SWEDISH fashion group Hennes & Mauritz (H&M) said profit margins weakened in its third quarter, as costs rose.
While H&M boosted profit by 20 per cent thanks to popular sales campaigns and its wide geographical spread, analysts worried about how the world’s third biggest clothing retailer – behind Gap and Inditex – will cope with an expected jump in input costs.
The company had benefited from favourable exchange rates, transport costs and raw material prices, as well as spare capacity.
But H&M said those factors had gradually diminished during the quarter.
Analysts said H&M was cutting prices at a time when others were raising them to offset higher costs.
Chief executive Karl-Johan Persson would not be drawn on price increases but said the company was braced for a further hit on gross margin in the fourth quarter and would be watching competitors.

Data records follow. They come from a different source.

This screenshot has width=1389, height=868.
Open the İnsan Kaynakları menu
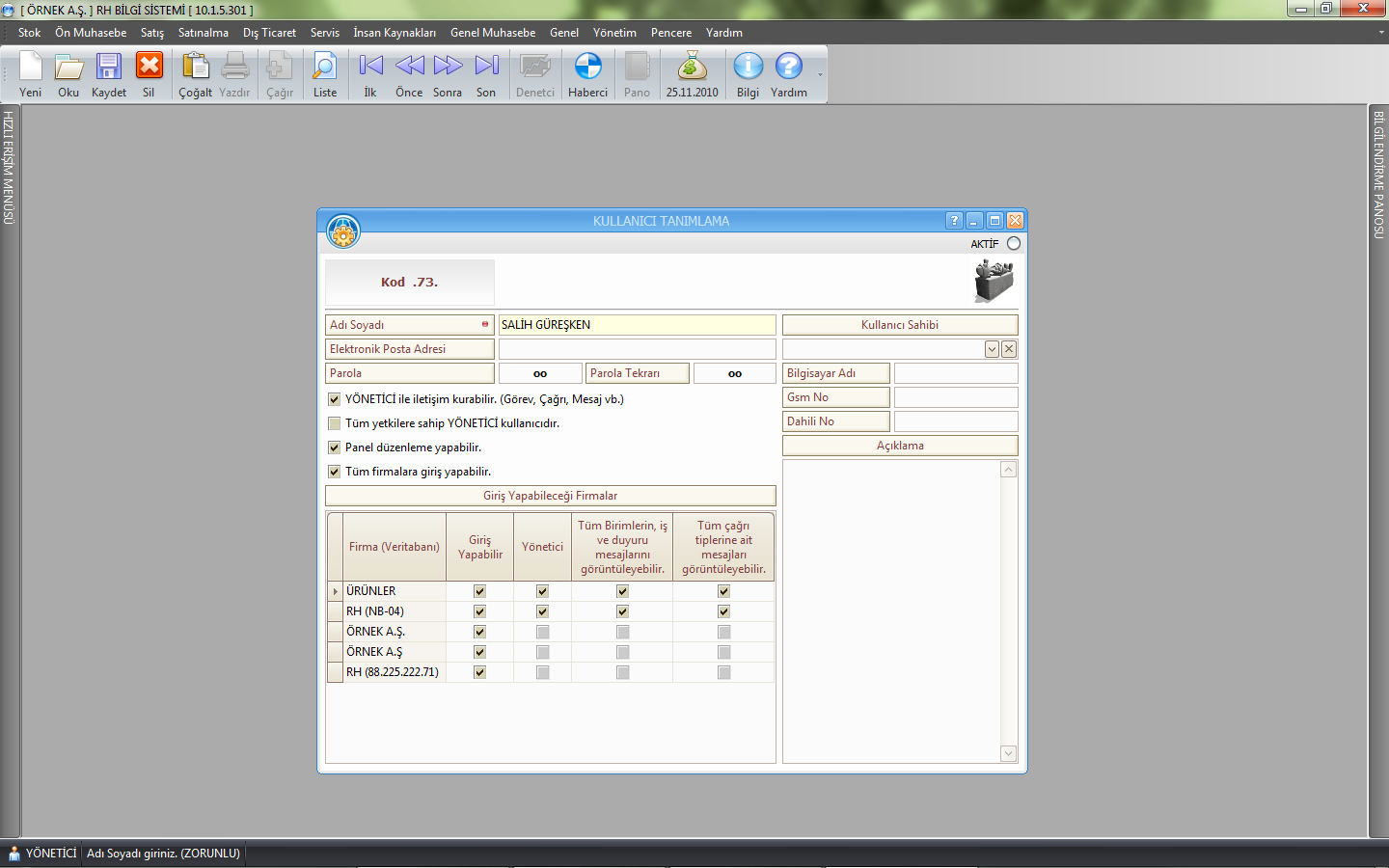394,33
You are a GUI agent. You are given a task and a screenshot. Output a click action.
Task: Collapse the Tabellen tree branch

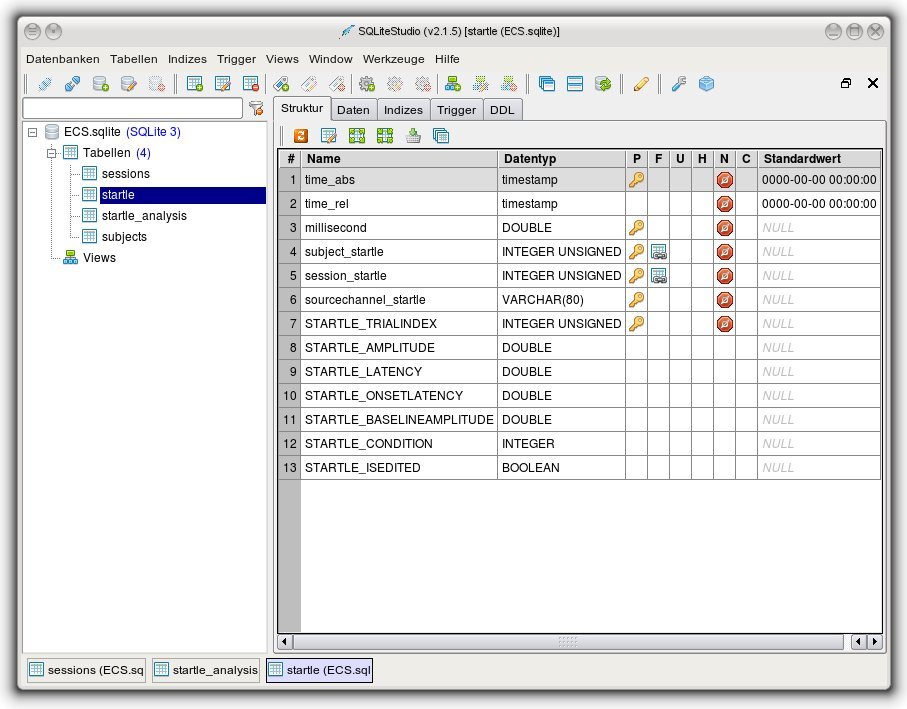pyautogui.click(x=52, y=153)
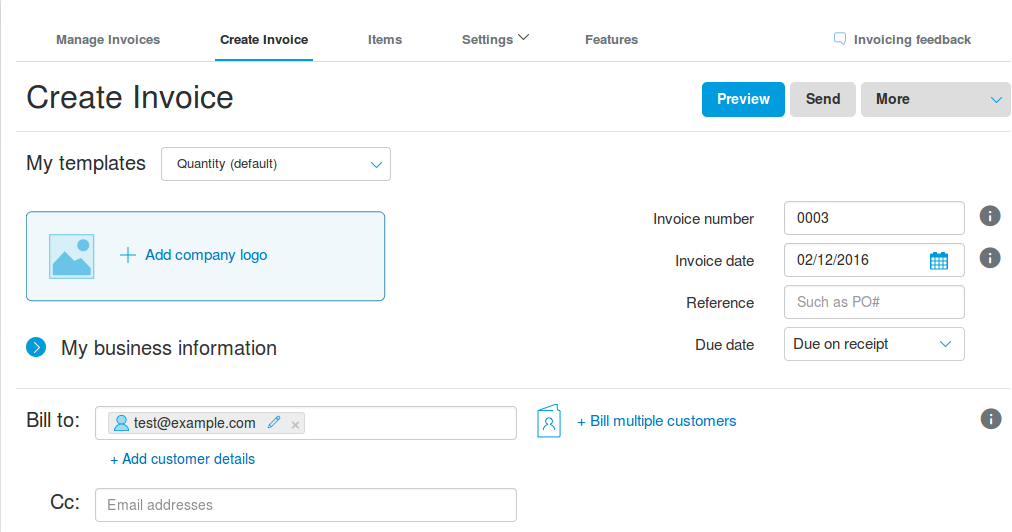Click the info icon beside Invoice number
1012x532 pixels.
coord(990,216)
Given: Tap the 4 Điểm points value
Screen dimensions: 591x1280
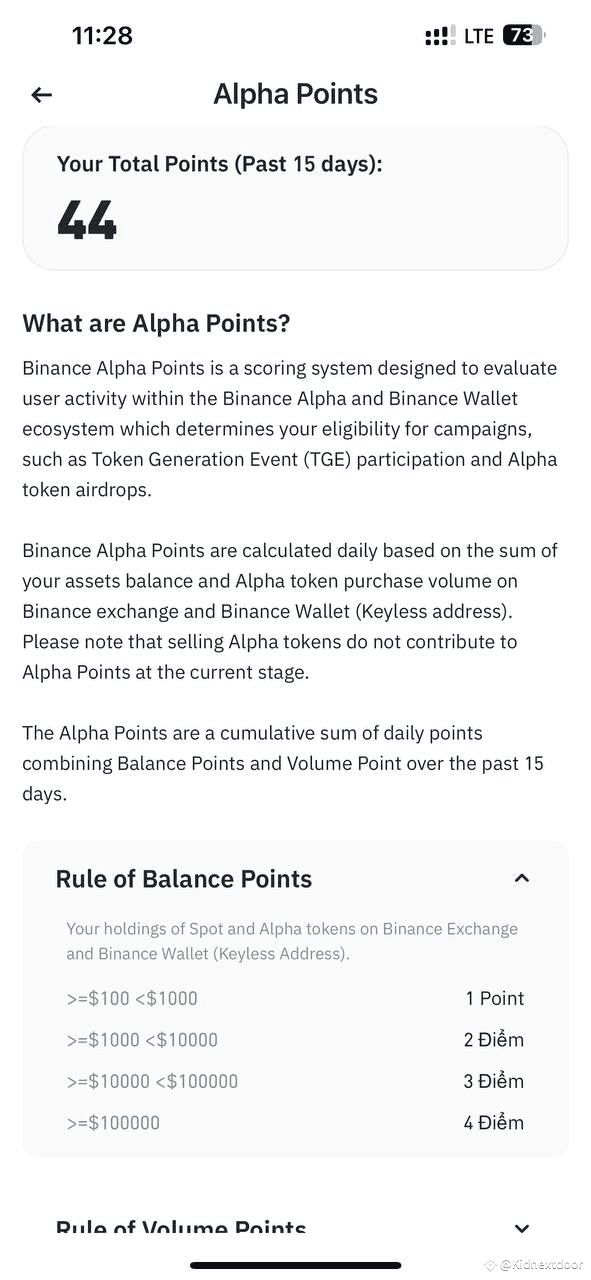Looking at the screenshot, I should [x=493, y=1122].
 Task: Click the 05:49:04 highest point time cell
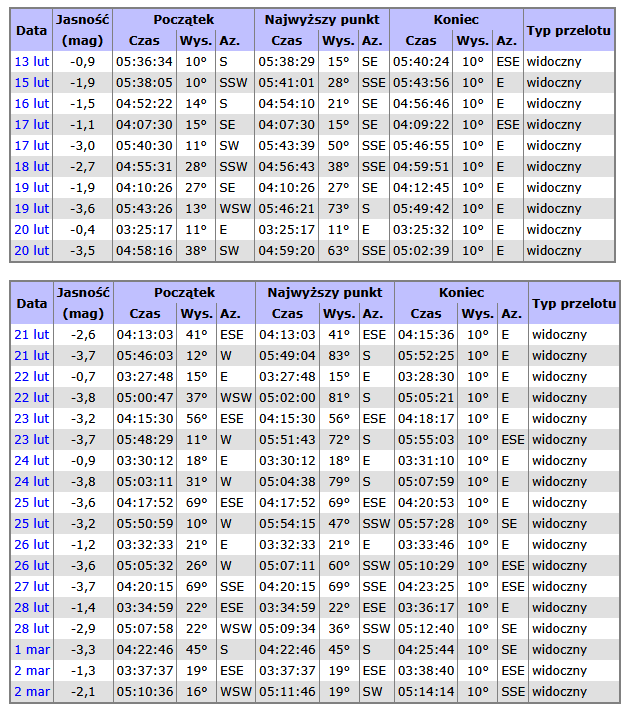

But he said: “We will look at what the competition is doing and how the market is at that point in time, but we do not have any plans to raise prices at the moment.”
Persson said the company was eyeing new markets in the southern hemisphere, including Australia and South America.
“H&M was always going to have the biggest gross margin pressure next year and if it is finding it harder than other retailers to raise prices, that is worrying,” Societe Generale analyst Anne Critchlow said.
The company said it would be forced to delay some new store openings because of the continuing pressure on the consumer sector. H&M has 2,000 stores in 37 countries, with 76,000 staff. Germany is the retailer’s biggest market.